Paul’s letter to Corinthians provides the earliest account of the Last Supper, as we know it. He’s not happy with their tendency to apply the Roman custom of classify guests socially, even when gathering for Eucharist in their homes, and giving little to those considered inferior. It seems there were divisions, factions and wrangling going on, with inadequate Christian response. The well-off were still more into self-gratification, with scant attention to the needs or rights of the poor, who worked all day without enough food. For Paul, there was no Eucharist if there was not love one another for authentic believers, gathering for table fellowship, as Jesus so often did, prior to his Last Supper.

Authentic remembering and imitation of Jesus is not just limited to gathering for the commemorative meal, as John’s Gospel highlights the practical demands of service for disciples. The washing of the feet is a sign or symbol of hospitality and humility for all to take to heart and apply, at a challenging and ominous time, but the mission is to go on, in proclamation and living of this Good News.

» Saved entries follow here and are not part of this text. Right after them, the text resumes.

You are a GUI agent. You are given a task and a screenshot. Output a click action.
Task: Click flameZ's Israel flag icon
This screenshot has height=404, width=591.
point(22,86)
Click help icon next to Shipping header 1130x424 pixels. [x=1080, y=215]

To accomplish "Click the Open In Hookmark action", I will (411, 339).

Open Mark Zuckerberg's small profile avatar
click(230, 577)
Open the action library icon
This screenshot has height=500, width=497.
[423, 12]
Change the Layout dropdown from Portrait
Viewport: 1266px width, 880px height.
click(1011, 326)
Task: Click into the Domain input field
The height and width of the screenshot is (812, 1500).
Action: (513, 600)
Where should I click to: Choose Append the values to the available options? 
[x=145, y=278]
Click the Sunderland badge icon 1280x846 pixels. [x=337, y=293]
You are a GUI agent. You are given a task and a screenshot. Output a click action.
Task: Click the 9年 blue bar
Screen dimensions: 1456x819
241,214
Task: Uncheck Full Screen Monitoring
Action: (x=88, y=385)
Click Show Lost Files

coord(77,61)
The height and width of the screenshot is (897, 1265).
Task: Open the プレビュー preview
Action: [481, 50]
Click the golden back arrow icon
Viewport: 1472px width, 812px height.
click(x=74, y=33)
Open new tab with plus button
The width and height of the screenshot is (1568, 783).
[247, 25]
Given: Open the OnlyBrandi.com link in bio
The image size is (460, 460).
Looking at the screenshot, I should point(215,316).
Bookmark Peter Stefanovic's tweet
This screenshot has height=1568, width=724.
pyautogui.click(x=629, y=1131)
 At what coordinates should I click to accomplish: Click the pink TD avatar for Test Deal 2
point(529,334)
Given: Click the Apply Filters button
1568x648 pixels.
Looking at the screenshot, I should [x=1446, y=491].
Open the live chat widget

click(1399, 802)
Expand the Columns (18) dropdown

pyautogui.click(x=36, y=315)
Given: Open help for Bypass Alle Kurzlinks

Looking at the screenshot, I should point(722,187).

This is more than just memorial, but an existential reality, as the meaning of Eucharist is his Real Presence in our faith tradition. Jesus’ literal self-sacrifice demonstrates the need to counter selfishness, and ongoing self-examination is required for me and you.

Yet, human weakness is to the fore, with the betrayal of Judas foretold and then the denial of Peter, the supposed designated leader. And it is honest (as I call him), moreso than doubting, Thomas, who is game enough to ask the obvious question of how to face the future without Jesus’ physical presence, both here and after the Crucifixion.

There is underlying concern in Jesus’ words, for communities facing external hostility, not just in terms of what was to happen to him, as he moves out into the darkness of betrayal, denial and death, following his long, long farewell discourse here in John’s account. It’s a rough and tough world out there. Hard times of rejection and persecution are to follow in the life of the early Church communities, and then throughout the ups and downs of Christian history as we look back, and around us now as well. It is said that John’s account of Jesus’ is not so much about ecclesial authority and organization, but of inclusion of later community members, as is Paul’s concern with Corinthians and the other groups with whom he engages in proclaiming the Gospel and breaking the bread of Eucharist for all.

On the practical side, I also believe this is a time for us to reflect on and appreciate our diverse parish community groups and services reflecting the call to discipleship in reality, as we reach out in hospitality and generosity of spirit, giving of ourselves in time and energy. I acknowledge with gratitude, the involvement of so many volunteers in the areas of parish administration, music and liturgy, pastoral care and Eucharistic Ministry to the sick, Baptism families, Senior Friendship Group, St Vincent de Paul Society, those involved with our parish school, among others, and also our generous support of Project Compassion, looking beyond the local scene. Over the last few weeks, as I visited many who are on our sick and elderly list, at home and in places of assisted care, who can’t join us for Eucharist, I had a real sense of appreciation for the connection provided by those who regularly visit with Eucharist and friendship. Thanks to all involved.

And so, as a symbolic reminder of the call to service in humility for all, we now move to the annual ritual of the washing of the feet of 12 of our faithful parishioners, young and old, female and male!